La formation des ingénieurs. Comparaisons entre l’Allemagne et la France

Dossier : L'AllemagneMagazine N°531 Janvier 1998Par René-François BERNARD (70)
Par Claude MAURY (61)

Le dis­po­si­tif met donc en jeu un équi­libre sub­til entre les auto­ri­tés régio­nales, qui for­mel­le­ment gardent le pou­voir de déci­sion, et une concer­ta­tion au niveau fédé­ral, qui se déve­loppe dans des ins­tances par­ti­cu­lières, dont la Kul­tur­mi­nis­ter­kon­fe­renz (confé­rence per­ma­nente des ministres de l’É­du­ca­tion et des Affaires cultu­relles) et la puis­sante HRK (Hoch­schul­rek­to­ren­kon­fe­renz).

Les ingé­nieurs sont for­més dans deux filières clai­re­ment sépa­rées, qui sont à rat­ta­cher à des tra­di­tions his­to­riques spécifiques.

Une filière d’as­pi­ra­tion scien­ti­fique qui peut être qua­li­fiée d’u­ni­ver­si­taire même si, dans la grande majo­ri­té des cas, les ins­ti­tu­tions concer­nées ne couvrent que les dis­ci­plines tech­niques (il s’a­git des Tech­nische Uni­ver­sität, TU ou des Tech­nische Hoch­schule, TH).

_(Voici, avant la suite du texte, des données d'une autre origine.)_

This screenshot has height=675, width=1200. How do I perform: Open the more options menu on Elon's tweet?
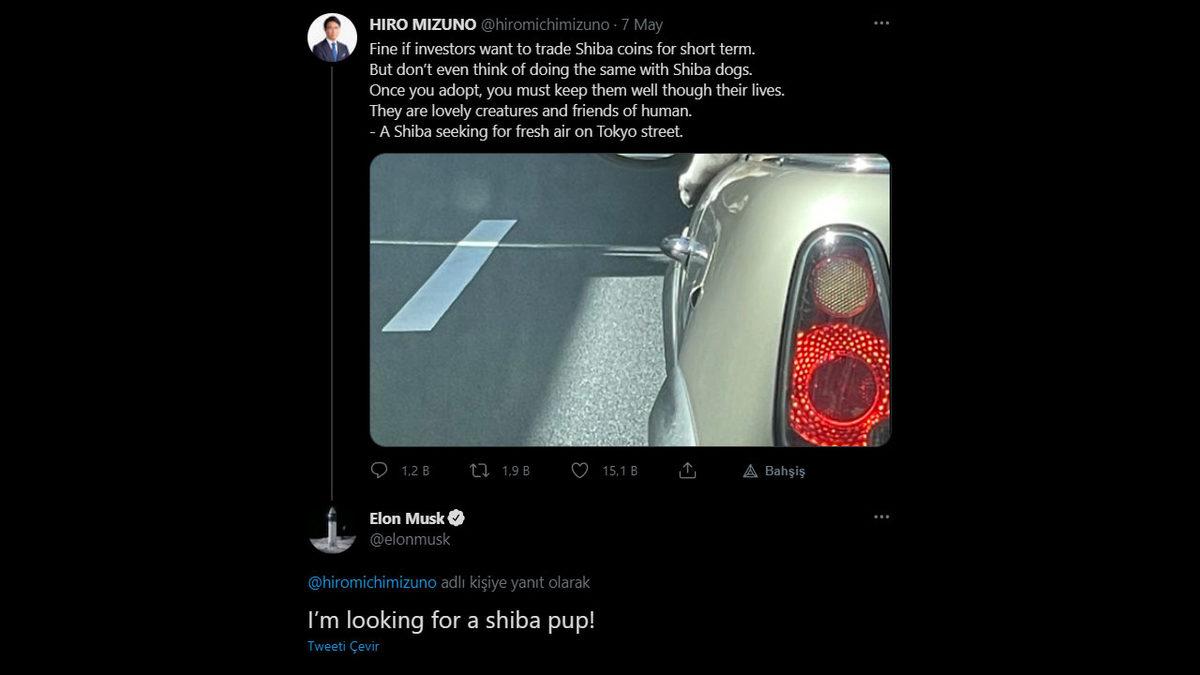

Cette filière résulte de l’é­vo­lu­tion d’É­coles tech­niques créées vers la fin du XIXe siècle, qui ont dû lon­gue­ment batailler (ce que l’on oublie aujourd’­hui) pour être recon­nues comme uni­ver­si­tés et béné­fi­cier du droit à déli­vrer le doc­to­rat. Cette appar­te­nance à l’es­pace uni­ver­si­taire a pour consé­quence une orga­ni­sa­tion en chaîne fai­sant du pro­fes­seur un per­son­nage émi­nent et res­pec­té, une liber­té aca­dé­mique posée en prin­cipe, une pra­tique impor­tante de la recherche et un sta­tut très libé­ral pour les étudiants.

Une seconde filière d’o­rien­ta­tion tech­no­lo­gique qui s’est déve­lop­pée à par­tir de l’en­sei­gne­ment pro­fes­sion­nel (mar­qué depuis l’a­près-guerre par le déve­lop­pe­ment à large échelle de l’en­sei­gne­ment dual) et qui a pei­né pour que son diplôme soit plei­ne­ment recon­nu comme diplôme d’in­gé­nieur. Les Fach­hoch­schu­len (FH) ne sont pas des uni­ver­si­tés au sens strict et ne peuvent déli­vrer de doc­to­rat. Il faut les consi­dé­rer comme des éta­blis­se­ments proches dans leur esprit de la péda­go­gie du secon­daire, où les ensei­gnants ont un ser­vice lourd (18 heures par semaine) et où les élèves sont astreints à un sui­vi sans faille.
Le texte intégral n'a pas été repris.